EXTRACTED TEXT >>
◇ ◇ ◇ ◇ ◇ ◇ ◇

Most remarkable about the camp setup is that no adult leader enters the site. Later, troop guides Bryce Jones and Gregory Connelly happily report to the adult leaders’ campsite that the Tree Frogs needed no help; they have done it all.

This pattern continues the next morning, when the patrol awakes at 5:30 a.m. to the loud singing of a resident bird.

The smell of breakfast drifts over from the adults’ campsite, inspiring the Tree Frogs to set up their Coleman stove and begin learning some secrets of camp cooking.

The lessons begin with Bryce showing Raymond Donahue how to crack eggs without breaking the yolks. As if on cue, the rain finally stops when the eggs are cooked, served on biscuits with sausage.

Before eating, however, each Scout receives a liberal dose of waterless hand cleaner. (“Why do we have to use this stuff?” one boy wonders. “Because it’s sanitary,” replies Bryce. “Mandatory?” the boy asks. “Yeah, that, too.”)

MAKING A GOOD THING BETTER

Summer camp is an important part of Troop 1113′s program year. The former Webelos Scouts had attended Goshen Scout Reservation, the National Capital Area Council’s camp, the previous summer. But in 2003, the troop attends Camp Powhatan in Virginia’s Blue Ridge Mountains Council. The Tree Frogs are enrolled in the camp’s Brownsea Island Adventure program for new Scouts.


At summer camp, new Scouts Matt Hogan (left) and Nathan Hahn assist Danny McGiffin (without hat) during the flag-raising ceremony.

At camp, staff member Bradley Long, a freshman at King College in Bristol, Tenn., serves as troop guide for the patrol. “The Brownsea Island program will help to solidify the skills they’ve been taught in the troop,” he says.

◇ ◇ ◇ ◇ ◇ ◇ ◇

THINGS TO DO >>
**A)** Using the account of the Tree Frogs patrol, decide whether each statement agrees with it: (i) the patrol wakes at 5:30 a.m.; (ii) in 2003 the troop goes to Goshen Scout Reservation; (iii) Bryce shows Raymond Donahue how to crack eggs without breaking the yolks. Answer yes or no for each and quote the words that decide it.
**B)** Pick up the account of the Tree Frogs patrol after its last sentence and write the next paragraph.

DATA PROVIDED >>
◇ ◇ ◇ ◇ ◇ ◇ ◇

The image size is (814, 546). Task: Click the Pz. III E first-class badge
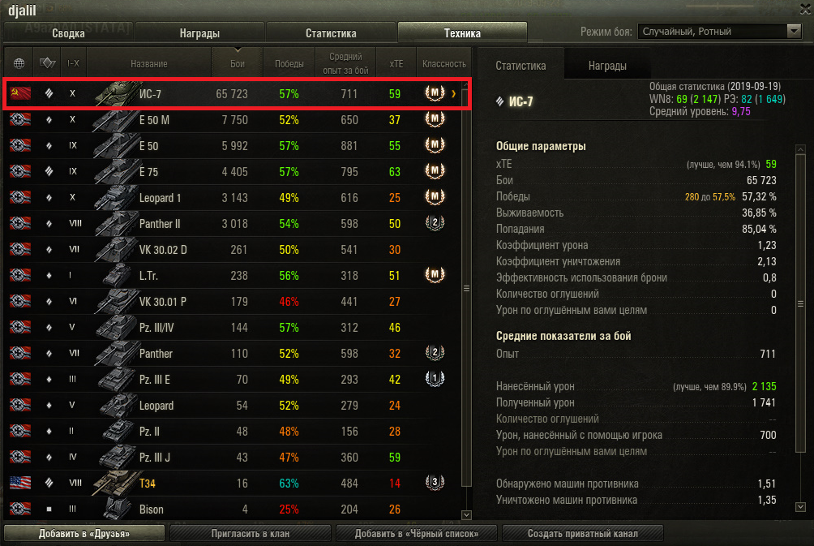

◇ ◇ ◇ ◇ ◇ ◇ ◇

SOLVED PROBLEMS >>
**A)**
(i) Yes: "the patrol awakes at 5:30 a.m. to the loud singing of a resident bird"
(ii) No: "But in 2003, the troop attends Camp Powhatan in Virginia’s Blue Ridge Mountains Council."
(iii) Yes: "The lessons begin with Bryce showing Raymond Donahue how to crack eggs without breaking the yolks."

**B)**
Long is a believer in the value of practice, from flag-folding to learning to explain the points of the Scout Law. Noting that it’s not enough to practice something just once at a troop meeting, he encourages the boys to keep improving their knowledge and skills during their June week at Camp Powhatan.

Another benefit for the patrol at summer camp is the opportunity to experience leadership responsibility. Each day a different boy serves in the patrol leader and assistant patrol leader positions.

Taking on challenges, developing leadership, and acquiring new skills are vital to any new-Scout patrol, but Long teaches that creating a patrol spirit is also important.

And the Tree Frogs’ spirit gets a mega-boost when it’s announced that they are the first patrol to earn Brownsea’s coveted “Golden Stave” award. The award recognizes their interest in Baden-Powell lore, a desire to learn Scout skills, good sportsmanship, and some awe-inspiring lung power during the camp cheering session.

NEXT!

In the months following summer camp, the new-Scout patrol focuses on learning skills needed to pass specific rank requirements.


Summer camp offered opportunities for exciting adventures, like descending the rappelling tower.

By the end of the year, most of the new Scouts have made First Class, their progress helped in part by programs at troop meetings and outings, like the November hike in Prince William Forest Park in Northern Virginia. On the hike, the boys work with their leaders to hone map and compass skills and to identify plants in the wild. As always, though, the hard work is blended with a dose of fun, as the boys compete in attempting to leap across a stream.

By January 2004, a change is in the air in the parish hall. The Tree Frogs are about to complete one year as Scouts, and a new group of Webelos Scouts is visiting the troop’s annual open house.

Bryce Jones takes 25 visitors off to a separate room, leaving his former charges behind to mingle with the older boys in the troop.

It’s clear they are no longer beginners, as Teige Corcoran, Michael Raffels, and other Tree Frogs spend the evening as confident, experienced, full-fledged participants, helping the older boys run a video camera to make a movie for the Cinematography merit badge.

Before the latest Webelos Scouts join the troop, the Tree Frog Patrol will dissolve, its members joining other patrols in Troop 1113.

And the troop’s adults and junior leaders will congratulate themselves on a job well done.

Contributing editor Cathleen Ann Steg lives in Fairfax, Va.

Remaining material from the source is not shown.